My interest in eating problems among African American women dates back to my work at Yale University, where, together with Judith Rodin, PhD, I started an eating disorder clinic some 15 years ago. Among the women (and clients were almost all female) seeking help were a handful of African American women who described episodes of overeating. At the time, colleagues across the country thought it unusual to see women of color in an eating disorder clinic, but centers in urban areas with large populations of African American women find that African American women do come in with clinical presentations of bulimia nervosa or, more commonly, binge eating disorder. The data presented in this article are consistent with recent survey data based on Mexican American women and Native American women showing that eating disorder symptoms are far more common among these ethnic groups than was previously assumed.
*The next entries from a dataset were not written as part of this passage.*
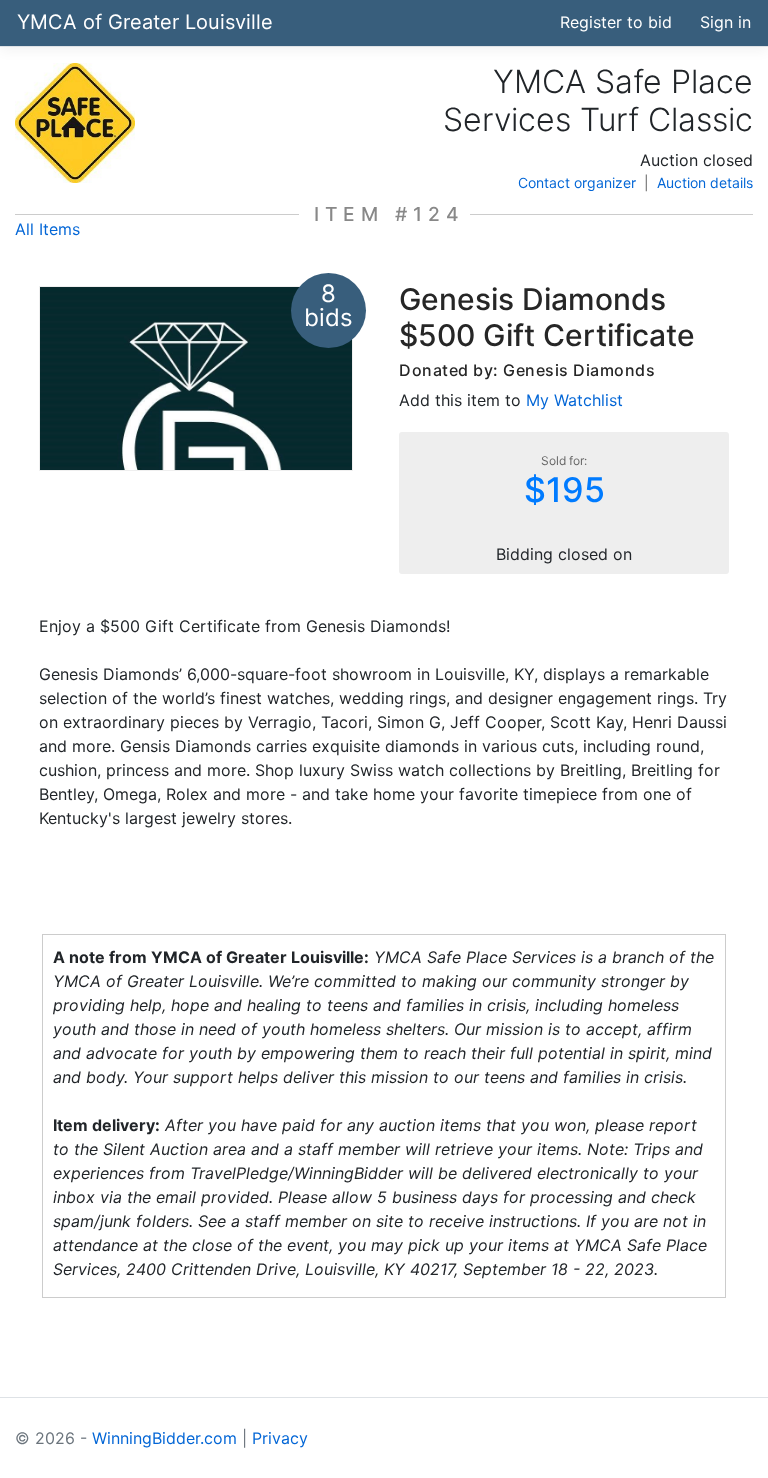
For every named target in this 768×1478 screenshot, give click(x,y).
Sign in (725, 22)
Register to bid (616, 22)
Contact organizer (577, 182)
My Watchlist (574, 400)
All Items (47, 229)
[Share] (452, 22)
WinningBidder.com (164, 1438)
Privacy (280, 1438)
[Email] (526, 22)
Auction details (705, 182)
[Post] (489, 22)
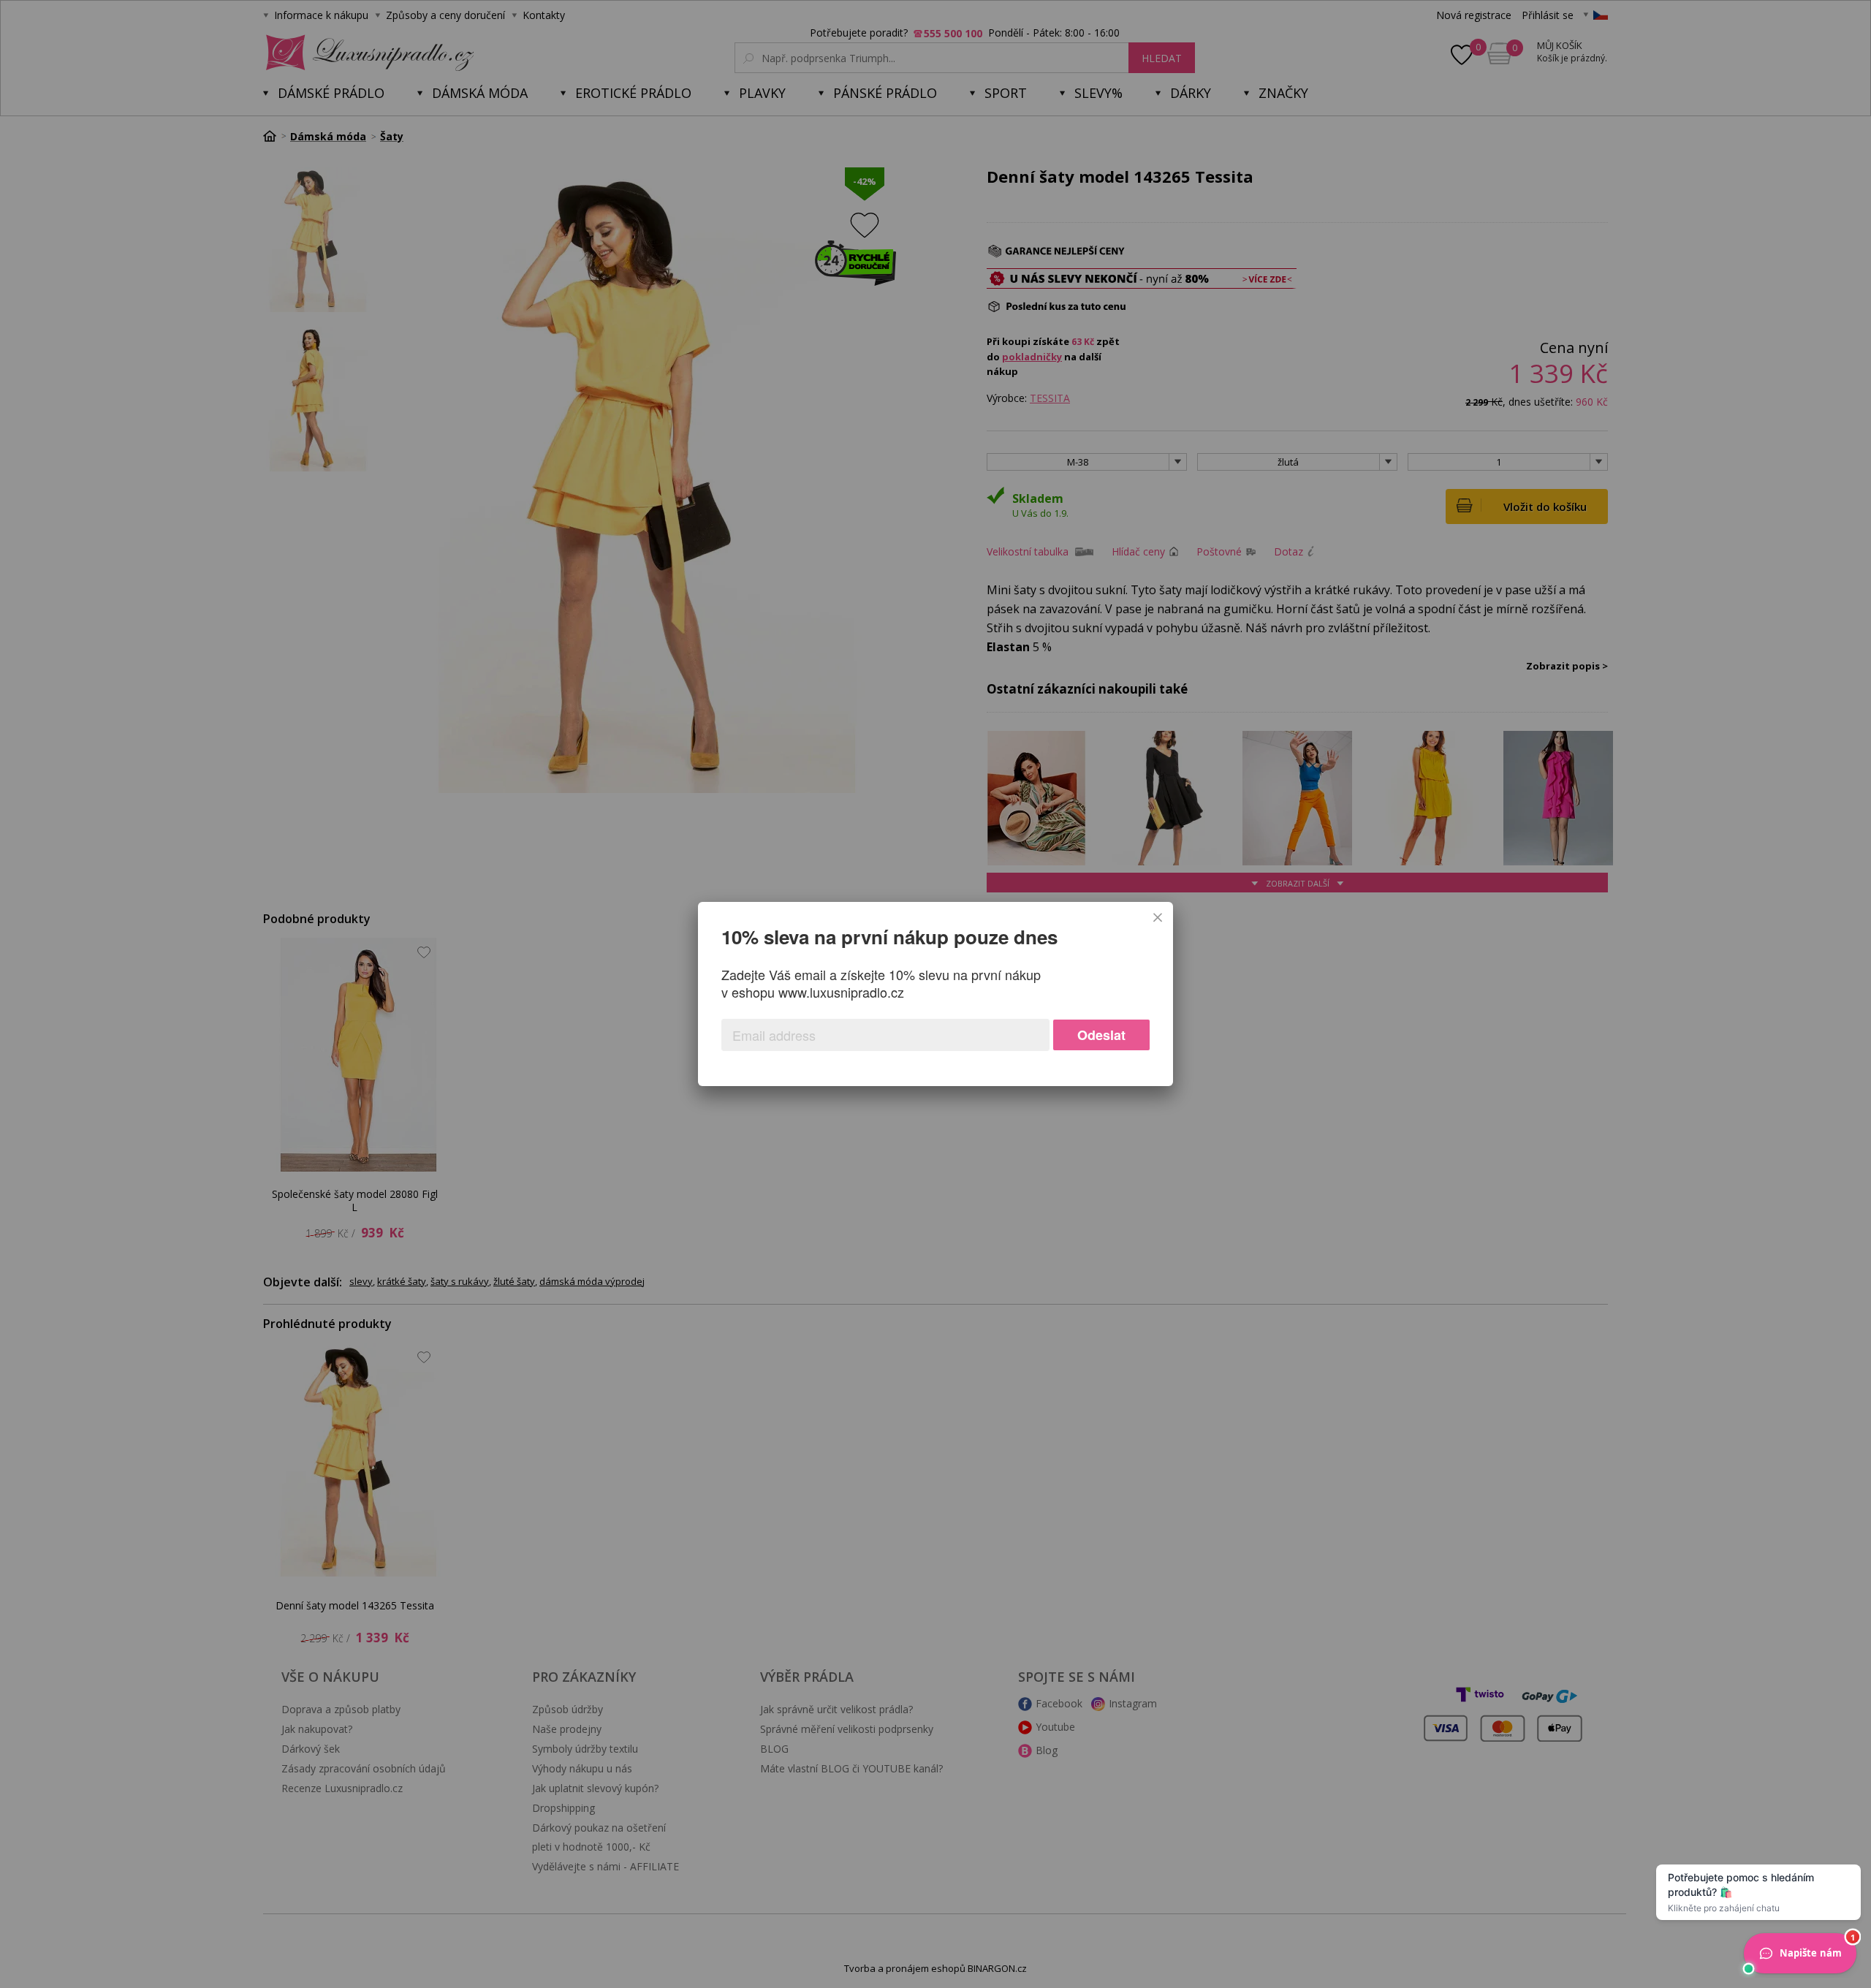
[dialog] (935, 994)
Nevertheless, there is a strong perception among the lay public and, to some degree, among health care professionals, that eating disorders are limited to white women. Our study participants are well aware of this bias; they describe the need for sensitivity among health care providers to recognize eating disorders as a problem and indicate that they feel embarrassed to share with their families or close friends that they have what they consider to be a "white girls' problem." They describe a double layer of shame: shame because eating disorders are often seen (incorrectly) as the result of a woman's vanity run amok (starving herself to achieve a beauty ideal of extreme thinness), and shame because for an African American woman to experience this problem is seen as her having betrayed her cultural roots.
Our data show that research on eating disorders should involve diverse populations of women.